+++ MATERIAL PROVIDED +++

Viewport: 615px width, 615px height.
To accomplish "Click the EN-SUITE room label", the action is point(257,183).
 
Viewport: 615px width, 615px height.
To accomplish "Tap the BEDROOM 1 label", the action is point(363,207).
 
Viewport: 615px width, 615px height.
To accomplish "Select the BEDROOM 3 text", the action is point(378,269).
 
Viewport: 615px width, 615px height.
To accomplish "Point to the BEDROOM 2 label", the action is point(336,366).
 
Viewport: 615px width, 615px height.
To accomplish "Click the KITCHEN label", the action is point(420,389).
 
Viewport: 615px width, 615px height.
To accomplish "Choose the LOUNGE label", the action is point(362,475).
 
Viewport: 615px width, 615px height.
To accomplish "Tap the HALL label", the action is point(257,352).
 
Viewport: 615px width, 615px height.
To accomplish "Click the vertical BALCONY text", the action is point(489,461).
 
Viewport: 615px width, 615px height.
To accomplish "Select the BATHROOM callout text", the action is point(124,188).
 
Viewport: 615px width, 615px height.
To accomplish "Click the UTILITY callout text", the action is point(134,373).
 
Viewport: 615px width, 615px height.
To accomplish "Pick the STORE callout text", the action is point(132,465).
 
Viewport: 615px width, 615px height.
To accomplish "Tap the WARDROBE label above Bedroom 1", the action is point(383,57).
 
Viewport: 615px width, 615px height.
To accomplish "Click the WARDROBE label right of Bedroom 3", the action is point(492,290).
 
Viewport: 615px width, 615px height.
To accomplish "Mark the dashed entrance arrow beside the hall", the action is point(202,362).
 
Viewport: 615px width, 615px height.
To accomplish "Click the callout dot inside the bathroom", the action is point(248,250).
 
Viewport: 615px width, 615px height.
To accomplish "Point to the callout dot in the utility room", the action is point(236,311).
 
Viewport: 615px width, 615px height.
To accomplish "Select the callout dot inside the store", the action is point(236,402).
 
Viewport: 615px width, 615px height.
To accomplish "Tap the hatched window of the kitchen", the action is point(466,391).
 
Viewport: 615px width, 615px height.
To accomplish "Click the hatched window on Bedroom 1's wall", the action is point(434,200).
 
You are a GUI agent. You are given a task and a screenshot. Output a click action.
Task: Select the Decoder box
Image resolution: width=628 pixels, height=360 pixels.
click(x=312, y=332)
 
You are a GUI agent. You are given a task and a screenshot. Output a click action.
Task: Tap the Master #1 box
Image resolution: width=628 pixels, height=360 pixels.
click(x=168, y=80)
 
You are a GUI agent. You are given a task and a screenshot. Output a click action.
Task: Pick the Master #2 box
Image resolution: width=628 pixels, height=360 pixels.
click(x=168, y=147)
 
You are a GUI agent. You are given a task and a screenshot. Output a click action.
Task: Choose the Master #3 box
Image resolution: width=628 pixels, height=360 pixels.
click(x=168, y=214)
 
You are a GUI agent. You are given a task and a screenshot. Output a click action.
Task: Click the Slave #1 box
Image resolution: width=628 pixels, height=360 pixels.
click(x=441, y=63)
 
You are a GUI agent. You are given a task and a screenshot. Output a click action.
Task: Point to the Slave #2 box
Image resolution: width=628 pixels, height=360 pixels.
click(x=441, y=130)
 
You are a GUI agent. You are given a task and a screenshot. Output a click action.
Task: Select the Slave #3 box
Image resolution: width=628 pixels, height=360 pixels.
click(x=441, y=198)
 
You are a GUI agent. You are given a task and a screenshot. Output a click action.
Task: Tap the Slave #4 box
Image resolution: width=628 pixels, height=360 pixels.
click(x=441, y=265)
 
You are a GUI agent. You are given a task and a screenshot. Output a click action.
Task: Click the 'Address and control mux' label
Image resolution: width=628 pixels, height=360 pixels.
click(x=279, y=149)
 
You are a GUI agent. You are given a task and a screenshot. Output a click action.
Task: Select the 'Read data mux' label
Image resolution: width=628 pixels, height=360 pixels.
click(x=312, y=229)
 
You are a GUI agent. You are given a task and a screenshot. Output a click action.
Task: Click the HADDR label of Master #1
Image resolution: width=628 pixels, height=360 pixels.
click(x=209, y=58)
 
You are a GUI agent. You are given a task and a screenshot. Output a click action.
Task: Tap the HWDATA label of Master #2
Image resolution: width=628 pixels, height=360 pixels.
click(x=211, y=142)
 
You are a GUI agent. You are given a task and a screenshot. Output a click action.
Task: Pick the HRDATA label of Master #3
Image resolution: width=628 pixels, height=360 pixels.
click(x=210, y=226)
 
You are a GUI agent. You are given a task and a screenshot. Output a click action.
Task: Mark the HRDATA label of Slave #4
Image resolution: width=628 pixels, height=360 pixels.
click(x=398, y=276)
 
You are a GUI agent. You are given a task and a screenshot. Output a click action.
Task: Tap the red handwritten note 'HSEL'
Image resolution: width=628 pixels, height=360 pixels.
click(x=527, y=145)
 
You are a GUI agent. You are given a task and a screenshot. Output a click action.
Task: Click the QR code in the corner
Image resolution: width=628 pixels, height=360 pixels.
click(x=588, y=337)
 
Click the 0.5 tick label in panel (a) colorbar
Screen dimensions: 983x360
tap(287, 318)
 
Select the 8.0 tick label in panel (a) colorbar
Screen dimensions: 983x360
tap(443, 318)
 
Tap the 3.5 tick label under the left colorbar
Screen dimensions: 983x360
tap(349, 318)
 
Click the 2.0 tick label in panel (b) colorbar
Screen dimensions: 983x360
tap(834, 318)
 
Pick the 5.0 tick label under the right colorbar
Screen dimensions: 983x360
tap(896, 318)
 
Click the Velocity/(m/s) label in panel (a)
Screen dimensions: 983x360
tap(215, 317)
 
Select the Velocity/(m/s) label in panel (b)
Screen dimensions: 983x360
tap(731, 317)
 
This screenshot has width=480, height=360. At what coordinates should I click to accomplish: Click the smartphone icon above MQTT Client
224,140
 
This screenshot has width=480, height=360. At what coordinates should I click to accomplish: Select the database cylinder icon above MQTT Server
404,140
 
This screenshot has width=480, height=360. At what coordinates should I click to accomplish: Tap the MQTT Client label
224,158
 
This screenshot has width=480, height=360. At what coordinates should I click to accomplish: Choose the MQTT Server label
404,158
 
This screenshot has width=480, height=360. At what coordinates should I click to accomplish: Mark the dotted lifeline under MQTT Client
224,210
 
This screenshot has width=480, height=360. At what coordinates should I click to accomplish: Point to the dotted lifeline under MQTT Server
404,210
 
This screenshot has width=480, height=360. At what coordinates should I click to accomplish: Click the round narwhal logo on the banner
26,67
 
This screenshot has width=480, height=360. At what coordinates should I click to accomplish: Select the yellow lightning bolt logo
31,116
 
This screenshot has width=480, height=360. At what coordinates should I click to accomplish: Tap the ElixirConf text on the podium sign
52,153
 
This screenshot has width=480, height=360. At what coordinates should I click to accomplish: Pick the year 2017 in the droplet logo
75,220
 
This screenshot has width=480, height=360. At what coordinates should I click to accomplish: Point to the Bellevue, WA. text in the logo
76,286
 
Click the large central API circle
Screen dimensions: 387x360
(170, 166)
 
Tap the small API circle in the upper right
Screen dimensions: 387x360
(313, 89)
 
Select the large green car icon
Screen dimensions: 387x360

+++

**EXERCISE**
Output the stretch of the data from the line containing "the podium sign" through the end of the data as a numbered list, leaving out blank lines.

**TASK SOLUTION**
1. This screenshot has width=480, height=360. At what coordinates should I click to accomplish: Tap the ElixirConf text on the podium sign
2. 52,153
3. This screenshot has width=480, height=360. At what coordinates should I click to accomplish: Pick the year 2017 in the droplet logo
4. 75,220
5. This screenshot has width=480, height=360. At what coordinates should I click to accomplish: Point to the Bellevue, WA. text in the logo
6. 76,286
7. Click the large central API circle
8. Screen dimensions: 387x360
9. (170, 166)
10. Tap the small API circle in the upper right
11. Screen dimensions: 387x360
12. (313, 89)
13. Select the large green car icon
14. Screen dimensions: 387x360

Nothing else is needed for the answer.